EXERCISE DIRECTIONS -
Recast all of the material below as a Markdown table with the columns Row and Line, putting each nonblank line in its own numbered row and leaving out blank lines.

SUPPLIED DATA -

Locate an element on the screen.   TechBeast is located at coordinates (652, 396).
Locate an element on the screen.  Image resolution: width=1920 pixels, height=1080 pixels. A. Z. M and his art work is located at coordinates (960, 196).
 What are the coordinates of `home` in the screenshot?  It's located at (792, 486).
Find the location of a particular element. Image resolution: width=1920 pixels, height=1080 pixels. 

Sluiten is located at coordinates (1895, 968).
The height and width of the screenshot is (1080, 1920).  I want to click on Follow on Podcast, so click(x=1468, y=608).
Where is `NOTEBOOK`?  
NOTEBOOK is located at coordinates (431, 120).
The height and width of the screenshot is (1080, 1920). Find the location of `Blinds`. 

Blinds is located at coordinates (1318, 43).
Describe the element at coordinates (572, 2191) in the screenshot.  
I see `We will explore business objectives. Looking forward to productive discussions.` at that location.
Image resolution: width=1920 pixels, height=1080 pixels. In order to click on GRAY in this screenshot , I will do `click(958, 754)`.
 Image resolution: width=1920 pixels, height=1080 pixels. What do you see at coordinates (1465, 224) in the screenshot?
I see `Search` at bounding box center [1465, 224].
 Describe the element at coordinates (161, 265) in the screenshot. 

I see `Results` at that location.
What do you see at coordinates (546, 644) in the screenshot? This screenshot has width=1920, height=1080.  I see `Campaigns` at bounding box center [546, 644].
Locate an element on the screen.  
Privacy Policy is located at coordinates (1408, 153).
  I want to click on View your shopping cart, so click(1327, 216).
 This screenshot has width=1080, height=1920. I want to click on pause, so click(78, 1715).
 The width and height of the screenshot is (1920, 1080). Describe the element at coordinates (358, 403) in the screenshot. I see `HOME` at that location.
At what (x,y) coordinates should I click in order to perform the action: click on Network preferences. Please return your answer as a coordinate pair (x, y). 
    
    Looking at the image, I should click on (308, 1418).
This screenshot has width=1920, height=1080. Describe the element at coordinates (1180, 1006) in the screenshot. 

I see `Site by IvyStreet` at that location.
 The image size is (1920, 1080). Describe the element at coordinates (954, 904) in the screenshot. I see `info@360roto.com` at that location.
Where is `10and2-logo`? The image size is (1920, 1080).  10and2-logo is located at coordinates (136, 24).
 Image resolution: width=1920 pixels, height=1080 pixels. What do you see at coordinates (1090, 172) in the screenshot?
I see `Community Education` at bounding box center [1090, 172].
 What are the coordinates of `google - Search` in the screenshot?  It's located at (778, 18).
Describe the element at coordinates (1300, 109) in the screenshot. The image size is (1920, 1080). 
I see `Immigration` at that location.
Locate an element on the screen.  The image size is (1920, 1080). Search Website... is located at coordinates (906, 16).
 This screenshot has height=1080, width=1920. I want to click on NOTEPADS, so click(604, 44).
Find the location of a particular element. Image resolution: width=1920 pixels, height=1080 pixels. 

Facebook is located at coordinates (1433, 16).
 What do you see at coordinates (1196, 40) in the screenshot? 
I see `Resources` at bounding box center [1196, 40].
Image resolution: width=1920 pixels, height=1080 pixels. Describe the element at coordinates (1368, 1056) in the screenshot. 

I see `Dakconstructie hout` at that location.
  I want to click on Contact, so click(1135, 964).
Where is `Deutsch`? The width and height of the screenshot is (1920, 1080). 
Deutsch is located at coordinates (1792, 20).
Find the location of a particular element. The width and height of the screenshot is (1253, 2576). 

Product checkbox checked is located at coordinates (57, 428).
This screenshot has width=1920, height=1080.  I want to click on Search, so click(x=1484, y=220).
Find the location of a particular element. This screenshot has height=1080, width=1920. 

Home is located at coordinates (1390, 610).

RESULT -
| Row | Line |
|---|---|
| 1 | Locate an element on the screen.   TechBeast is located at coordinates (652, 396). |
| 2 | Locate an element on the screen.  Image resolution: width=1920 pixels, height=1080 pixels. A. Z. M and his art work is located at coordinates (960, 196). |
| 3 |  What are the coordinates of `home` in the screenshot?  It's located at (792, 486). |
| 4 | Find the location of a particular element. Image resolution: width=1920 pixels, height=1080 pixels.  |
| 5 | Sluiten is located at coordinates (1895, 968). |
| 6 | The height and width of the screenshot is (1080, 1920).  I want to click on Follow on Podcast, so click(x=1468, y=608). |
| 7 | Where is `NOTEBOOK`?   |
| 8 | NOTEBOOK is located at coordinates (431, 120). |
| 9 | The height and width of the screenshot is (1080, 1920). Find the location of `Blinds`.  |
| 10 | Blinds is located at coordinates (1318, 43). |
| 11 | Describe the element at coordinates (572, 2191) in the screenshot.   |
| 12 | I see `We will explore business objectives. Looking forward to productive discussions.` at that location. |
| 13 | Image resolution: width=1920 pixels, height=1080 pixels. In order to click on GRAY in this screenshot , I will do `click(958, 754)`. |
| 14 |  Image resolution: width=1920 pixels, height=1080 pixels. What do you see at coordinates (1465, 224) in the screenshot? |
| 15 | I see `Search` at bounding box center [1465, 224]. |
| 16 |  Describe the element at coordinates (161, 265) in the screenshot.  |
| 17 | I see `Results` at that location. |
| 18 | What do you see at coordinates (546, 644) in the screenshot? This screenshot has width=1920, height=1080.  I see `Campaigns` at bounding box center [546, 644]. |
| 19 | Locate an element on the screen.   |
| 20 | Privacy Policy is located at coordinates (1408, 153). |
| 21 |   I want to click on View your shopping cart, so click(1327, 216). |
| 22 |  This screenshot has width=1080, height=1920. I want to click on pause, so click(78, 1715). |
| 23 |  The width and height of the screenshot is (1920, 1080). Describe the element at coordinates (358, 403) in the screenshot. I see `HOME` at that location. |
| 24 | At what (x,y) coordinates should I click in order to perform the action: click on Network preferences. Please return your answer as a coordinate pair (x, y).  |
| 25 |     Looking at the image, I should click on (308, 1418). |
| 26 | This screenshot has width=1920, height=1080. Describe the element at coordinates (1180, 1006) in the screenshot.  |
| 27 | I see `Site by IvyStreet` at that location. |
| 28 |  The image size is (1920, 1080). Describe the element at coordinates (954, 904) in the screenshot. I see `info@360roto.com` at that location. |
| 29 | Where is `10and2-logo`? The image size is (1920, 1080).  10and2-logo is located at coordinates (136, 24). |
| 30 |  Image resolution: width=1920 pixels, height=1080 pixels. What do you see at coordinates (1090, 172) in the screenshot? |
| 31 | I see `Community Education` at bounding box center [1090, 172]. |
| 32 |  What are the coordinates of `google - Search` in the screenshot?  It's located at (778, 18). |
| 33 | Describe the element at coordinates (1300, 109) in the screenshot. The image size is (1920, 1080).  |
| 34 | I see `Immigration` at that location. |
| 35 | Locate an element on the screen.  The image size is (1920, 1080). Search Website... is located at coordinates (906, 16). |
| 36 |  This screenshot has height=1080, width=1920. I want to click on NOTEPADS, so click(604, 44). |
| 37 | Find the location of a particular element. Image resolution: width=1920 pixels, height=1080 pixels.  |
| 38 | Facebook is located at coordinates (1433, 16). |
| 39 |  What do you see at coordinates (1196, 40) in the screenshot?  |
| 40 | I see `Resources` at bounding box center [1196, 40]. |
| 41 | Image resolution: width=1920 pixels, height=1080 pixels. Describe the element at coordinates (1368, 1056) in the screenshot.  |
| 42 | I see `Dakconstructie hout` at that location. |
| 43 |   I want to click on Contact, so click(1135, 964). |
| 44 | Where is `Deutsch`? The width and height of the screenshot is (1920, 1080).  |
| 45 | Deutsch is located at coordinates (1792, 20). |
| 46 | Find the location of a particular element. The width and height of the screenshot is (1253, 2576).  |
| 47 | Product checkbox checked is located at coordinates (57, 428). |
| 48 | This screenshot has width=1920, height=1080.  I want to click on Search, so click(x=1484, y=220). |
| 49 | Find the location of a particular element. This screenshot has height=1080, width=1920.  |
| 50 | Home is located at coordinates (1390, 610). |